こんなに芸術性が前面に出た映画がアカデミー賞に選ばれるなんて本当に素晴らしいと思う。
序盤でナレーションが入り「物語」を文字通り本のように語っていく作りになっている。
この「物語」自体が非常に重要になっていて、現実の話なのに寓話やおとぎ話的な一面があり、唐突にファンタジー描写が現れたり、話の展開もケレン味に溢れている。
ライフオブパイやグランドブダペストホテルなどの語り口とも似ている。

その効果のためデルトロワールドを存分に味わえるし、水の表現やある場面で主人公の見てる世界がガラッと変わって訪れるミュージカルシーンも本当に美しい。
音楽もジャズを含んだサイレント映画型ミュージックが素敵な雰囲気を出してます。

本作は主要人物が社会に対してマイノリティ側の視点で描かれている。
つまりこれは、トランプ政権の現代社会にも通じるメタファーで、普遍的な政治問題も映し出している。
ゆえに、様々な視点から深読みできたり人によって感じ方とらえ方も変わる間口の広い作品だと思う。

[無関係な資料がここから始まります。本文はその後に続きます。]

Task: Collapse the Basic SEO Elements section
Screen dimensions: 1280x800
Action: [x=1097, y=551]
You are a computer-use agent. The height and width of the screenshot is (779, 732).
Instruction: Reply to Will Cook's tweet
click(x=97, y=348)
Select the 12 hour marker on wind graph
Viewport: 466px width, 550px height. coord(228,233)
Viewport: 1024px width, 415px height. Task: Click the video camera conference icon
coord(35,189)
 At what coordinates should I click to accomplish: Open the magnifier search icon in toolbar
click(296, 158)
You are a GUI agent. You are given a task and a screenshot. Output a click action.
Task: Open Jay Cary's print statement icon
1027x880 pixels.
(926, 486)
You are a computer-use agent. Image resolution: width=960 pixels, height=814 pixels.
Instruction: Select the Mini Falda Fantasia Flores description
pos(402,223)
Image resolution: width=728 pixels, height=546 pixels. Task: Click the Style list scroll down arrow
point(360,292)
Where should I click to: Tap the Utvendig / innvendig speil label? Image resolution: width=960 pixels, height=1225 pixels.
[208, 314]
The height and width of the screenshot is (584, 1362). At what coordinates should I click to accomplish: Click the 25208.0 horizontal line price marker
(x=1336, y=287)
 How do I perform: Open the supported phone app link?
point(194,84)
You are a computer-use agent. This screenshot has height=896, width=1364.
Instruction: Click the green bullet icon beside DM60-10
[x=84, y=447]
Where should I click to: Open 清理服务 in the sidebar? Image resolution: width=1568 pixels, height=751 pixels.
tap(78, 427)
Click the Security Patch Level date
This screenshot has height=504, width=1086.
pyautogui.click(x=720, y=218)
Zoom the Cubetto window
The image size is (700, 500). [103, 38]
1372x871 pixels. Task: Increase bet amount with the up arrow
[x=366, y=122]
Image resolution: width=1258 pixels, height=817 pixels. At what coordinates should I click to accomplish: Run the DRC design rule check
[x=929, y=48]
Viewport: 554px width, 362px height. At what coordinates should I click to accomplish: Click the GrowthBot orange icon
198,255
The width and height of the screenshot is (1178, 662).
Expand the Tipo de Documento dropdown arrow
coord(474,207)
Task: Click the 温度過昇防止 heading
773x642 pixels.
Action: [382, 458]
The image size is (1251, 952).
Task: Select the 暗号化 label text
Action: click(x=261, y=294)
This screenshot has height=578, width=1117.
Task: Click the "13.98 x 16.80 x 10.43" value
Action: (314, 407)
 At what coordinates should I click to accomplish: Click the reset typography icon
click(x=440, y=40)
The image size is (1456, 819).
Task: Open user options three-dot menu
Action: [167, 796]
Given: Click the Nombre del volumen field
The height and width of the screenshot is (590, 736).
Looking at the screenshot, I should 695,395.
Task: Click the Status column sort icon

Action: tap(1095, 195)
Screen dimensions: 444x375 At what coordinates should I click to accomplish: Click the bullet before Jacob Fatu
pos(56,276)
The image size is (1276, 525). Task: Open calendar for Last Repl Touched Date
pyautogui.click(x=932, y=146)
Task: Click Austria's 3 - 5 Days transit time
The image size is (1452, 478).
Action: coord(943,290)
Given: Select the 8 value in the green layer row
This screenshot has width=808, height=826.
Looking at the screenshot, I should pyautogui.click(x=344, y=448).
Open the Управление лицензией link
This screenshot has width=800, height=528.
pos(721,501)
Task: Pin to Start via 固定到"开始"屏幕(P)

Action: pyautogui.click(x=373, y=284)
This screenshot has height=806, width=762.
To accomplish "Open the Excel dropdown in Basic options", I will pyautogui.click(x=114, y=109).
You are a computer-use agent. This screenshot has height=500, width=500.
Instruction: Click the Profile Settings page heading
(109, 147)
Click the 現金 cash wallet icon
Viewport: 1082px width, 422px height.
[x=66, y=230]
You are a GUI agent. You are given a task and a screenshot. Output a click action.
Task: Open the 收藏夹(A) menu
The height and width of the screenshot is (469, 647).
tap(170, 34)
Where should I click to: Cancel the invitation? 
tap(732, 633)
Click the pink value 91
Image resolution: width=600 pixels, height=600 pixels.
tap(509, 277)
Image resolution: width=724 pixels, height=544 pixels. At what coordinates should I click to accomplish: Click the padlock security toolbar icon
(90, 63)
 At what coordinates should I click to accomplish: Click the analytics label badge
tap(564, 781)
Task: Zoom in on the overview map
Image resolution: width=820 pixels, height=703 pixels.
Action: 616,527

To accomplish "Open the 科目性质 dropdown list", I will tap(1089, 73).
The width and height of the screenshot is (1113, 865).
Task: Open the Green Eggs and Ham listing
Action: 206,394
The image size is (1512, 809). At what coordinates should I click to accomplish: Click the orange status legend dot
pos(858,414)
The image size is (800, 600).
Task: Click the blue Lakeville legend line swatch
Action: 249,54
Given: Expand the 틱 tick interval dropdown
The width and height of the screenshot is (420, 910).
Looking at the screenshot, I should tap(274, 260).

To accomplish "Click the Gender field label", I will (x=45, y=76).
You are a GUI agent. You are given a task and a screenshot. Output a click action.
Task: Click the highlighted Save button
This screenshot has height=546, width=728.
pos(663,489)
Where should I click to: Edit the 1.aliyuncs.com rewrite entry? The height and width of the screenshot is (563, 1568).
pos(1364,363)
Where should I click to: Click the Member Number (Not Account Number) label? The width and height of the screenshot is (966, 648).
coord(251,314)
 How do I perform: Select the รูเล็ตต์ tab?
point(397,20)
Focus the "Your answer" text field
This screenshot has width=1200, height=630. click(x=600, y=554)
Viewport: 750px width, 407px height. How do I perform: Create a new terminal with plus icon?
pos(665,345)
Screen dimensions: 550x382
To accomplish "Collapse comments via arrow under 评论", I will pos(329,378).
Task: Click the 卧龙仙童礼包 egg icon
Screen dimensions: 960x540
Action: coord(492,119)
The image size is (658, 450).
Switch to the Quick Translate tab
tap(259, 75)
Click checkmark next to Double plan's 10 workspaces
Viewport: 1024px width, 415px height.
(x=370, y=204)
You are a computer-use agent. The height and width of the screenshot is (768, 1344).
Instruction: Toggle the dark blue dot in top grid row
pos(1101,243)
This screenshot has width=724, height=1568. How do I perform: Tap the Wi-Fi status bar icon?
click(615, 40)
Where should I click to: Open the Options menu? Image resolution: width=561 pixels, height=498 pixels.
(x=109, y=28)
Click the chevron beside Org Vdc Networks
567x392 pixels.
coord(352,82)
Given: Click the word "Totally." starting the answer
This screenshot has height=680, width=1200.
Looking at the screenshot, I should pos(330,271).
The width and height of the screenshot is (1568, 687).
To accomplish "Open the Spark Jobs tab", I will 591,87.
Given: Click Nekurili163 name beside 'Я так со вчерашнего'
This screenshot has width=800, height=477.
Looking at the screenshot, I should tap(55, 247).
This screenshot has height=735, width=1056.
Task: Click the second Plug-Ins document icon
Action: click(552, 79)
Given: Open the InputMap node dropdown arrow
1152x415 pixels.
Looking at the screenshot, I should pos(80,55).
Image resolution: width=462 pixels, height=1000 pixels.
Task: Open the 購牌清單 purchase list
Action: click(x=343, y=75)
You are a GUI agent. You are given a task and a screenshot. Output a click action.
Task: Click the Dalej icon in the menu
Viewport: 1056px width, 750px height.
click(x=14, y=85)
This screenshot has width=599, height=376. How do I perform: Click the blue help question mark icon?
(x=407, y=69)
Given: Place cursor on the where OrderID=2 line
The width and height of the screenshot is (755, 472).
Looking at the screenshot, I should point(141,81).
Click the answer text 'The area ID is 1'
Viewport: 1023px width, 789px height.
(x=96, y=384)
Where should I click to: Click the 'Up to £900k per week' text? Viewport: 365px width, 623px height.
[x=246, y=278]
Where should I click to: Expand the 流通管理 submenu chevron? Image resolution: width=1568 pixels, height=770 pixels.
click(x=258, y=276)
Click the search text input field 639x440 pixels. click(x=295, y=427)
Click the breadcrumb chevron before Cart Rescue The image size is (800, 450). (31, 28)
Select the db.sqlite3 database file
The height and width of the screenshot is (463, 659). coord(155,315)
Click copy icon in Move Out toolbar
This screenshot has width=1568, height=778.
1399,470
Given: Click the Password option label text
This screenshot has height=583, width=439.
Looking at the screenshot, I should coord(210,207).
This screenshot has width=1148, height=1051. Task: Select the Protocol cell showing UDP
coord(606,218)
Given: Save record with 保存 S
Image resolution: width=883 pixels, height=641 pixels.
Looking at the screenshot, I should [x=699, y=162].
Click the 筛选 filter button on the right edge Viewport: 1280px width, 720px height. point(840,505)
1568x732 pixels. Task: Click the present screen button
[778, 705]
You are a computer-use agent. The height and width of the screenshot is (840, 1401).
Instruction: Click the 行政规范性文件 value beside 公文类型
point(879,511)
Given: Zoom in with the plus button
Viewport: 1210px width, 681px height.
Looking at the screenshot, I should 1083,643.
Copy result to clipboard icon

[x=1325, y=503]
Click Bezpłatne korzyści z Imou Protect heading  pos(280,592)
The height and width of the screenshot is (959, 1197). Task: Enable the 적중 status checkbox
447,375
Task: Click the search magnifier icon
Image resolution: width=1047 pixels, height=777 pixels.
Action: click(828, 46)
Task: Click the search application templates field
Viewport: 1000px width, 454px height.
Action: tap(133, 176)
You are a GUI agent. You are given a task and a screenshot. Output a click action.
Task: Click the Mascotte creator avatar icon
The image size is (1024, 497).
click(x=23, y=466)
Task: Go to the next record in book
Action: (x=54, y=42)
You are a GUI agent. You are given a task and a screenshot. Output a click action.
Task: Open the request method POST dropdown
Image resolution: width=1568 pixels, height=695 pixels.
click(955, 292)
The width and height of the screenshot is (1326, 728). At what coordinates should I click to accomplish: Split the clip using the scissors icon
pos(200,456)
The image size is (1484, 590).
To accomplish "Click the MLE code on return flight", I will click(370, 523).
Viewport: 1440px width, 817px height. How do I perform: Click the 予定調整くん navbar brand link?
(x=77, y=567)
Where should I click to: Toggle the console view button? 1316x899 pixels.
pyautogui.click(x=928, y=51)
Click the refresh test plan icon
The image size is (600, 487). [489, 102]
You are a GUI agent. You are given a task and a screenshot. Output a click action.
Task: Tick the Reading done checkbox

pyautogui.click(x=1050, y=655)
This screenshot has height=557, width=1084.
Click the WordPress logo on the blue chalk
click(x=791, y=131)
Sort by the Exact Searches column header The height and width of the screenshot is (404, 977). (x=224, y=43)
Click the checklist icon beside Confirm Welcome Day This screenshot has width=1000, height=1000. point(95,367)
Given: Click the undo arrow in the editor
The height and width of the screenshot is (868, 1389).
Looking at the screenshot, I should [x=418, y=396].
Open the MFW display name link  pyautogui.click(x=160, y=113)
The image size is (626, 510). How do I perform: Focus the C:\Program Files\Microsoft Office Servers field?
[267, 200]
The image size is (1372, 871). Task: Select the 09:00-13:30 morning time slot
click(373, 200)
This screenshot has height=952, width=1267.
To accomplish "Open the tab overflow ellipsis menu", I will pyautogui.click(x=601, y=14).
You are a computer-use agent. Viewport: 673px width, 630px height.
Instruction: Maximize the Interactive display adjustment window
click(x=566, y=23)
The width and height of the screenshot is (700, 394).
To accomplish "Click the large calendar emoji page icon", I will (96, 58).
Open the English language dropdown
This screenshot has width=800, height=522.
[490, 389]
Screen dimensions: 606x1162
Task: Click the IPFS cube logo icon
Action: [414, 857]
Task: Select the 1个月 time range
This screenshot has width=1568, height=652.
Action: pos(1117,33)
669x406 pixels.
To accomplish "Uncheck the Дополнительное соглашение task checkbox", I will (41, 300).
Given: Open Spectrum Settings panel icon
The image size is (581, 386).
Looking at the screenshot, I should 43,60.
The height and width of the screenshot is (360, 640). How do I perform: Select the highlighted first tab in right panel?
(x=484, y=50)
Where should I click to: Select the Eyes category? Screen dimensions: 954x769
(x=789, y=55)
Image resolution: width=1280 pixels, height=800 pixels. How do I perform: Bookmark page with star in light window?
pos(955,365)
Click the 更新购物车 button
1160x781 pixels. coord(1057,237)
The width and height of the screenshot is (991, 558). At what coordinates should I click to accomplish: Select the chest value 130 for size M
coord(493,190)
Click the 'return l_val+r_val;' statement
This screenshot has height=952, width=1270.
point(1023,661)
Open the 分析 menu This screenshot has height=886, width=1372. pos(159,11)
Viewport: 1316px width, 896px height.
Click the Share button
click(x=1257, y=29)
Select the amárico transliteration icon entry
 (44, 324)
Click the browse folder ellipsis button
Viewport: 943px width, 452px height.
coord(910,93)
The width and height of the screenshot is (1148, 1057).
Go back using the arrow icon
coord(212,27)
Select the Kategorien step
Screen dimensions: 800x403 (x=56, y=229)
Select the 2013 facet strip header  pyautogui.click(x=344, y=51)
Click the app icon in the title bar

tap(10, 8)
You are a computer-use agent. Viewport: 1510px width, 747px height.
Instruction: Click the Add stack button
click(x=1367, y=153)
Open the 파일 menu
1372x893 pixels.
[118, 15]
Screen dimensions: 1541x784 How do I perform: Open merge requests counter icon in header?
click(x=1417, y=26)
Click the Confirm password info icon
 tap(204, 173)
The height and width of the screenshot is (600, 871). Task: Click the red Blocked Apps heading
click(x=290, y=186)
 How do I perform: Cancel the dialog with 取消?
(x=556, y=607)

「シェイプオブウォーター = 水の形」とは形にないものを表してるのだと思う。
これは、冒頭でのタイトルシーンではシェイプオブウォーターという絵本を開いていき「物語」が始まっていく予感を感じるオープニングだが、ラストでは、「姿は見えなくても愛を感じることはできる」のナレーションにあるように、形にないもの、愛そのものを表してるとも感じ、エンドロール前のタイトルシーンが入る。
観客はここでタイトルの本当の意味を知ることができる。
これは、寓話ベースのこの演出だからこそできる表現だし、社会風刺の絡め方やセリフでは伝えられない表現主義なファンタジー要素が非常に上手く生きてる。

デルトロ作品にまた一つ傑作が増えたと思いました。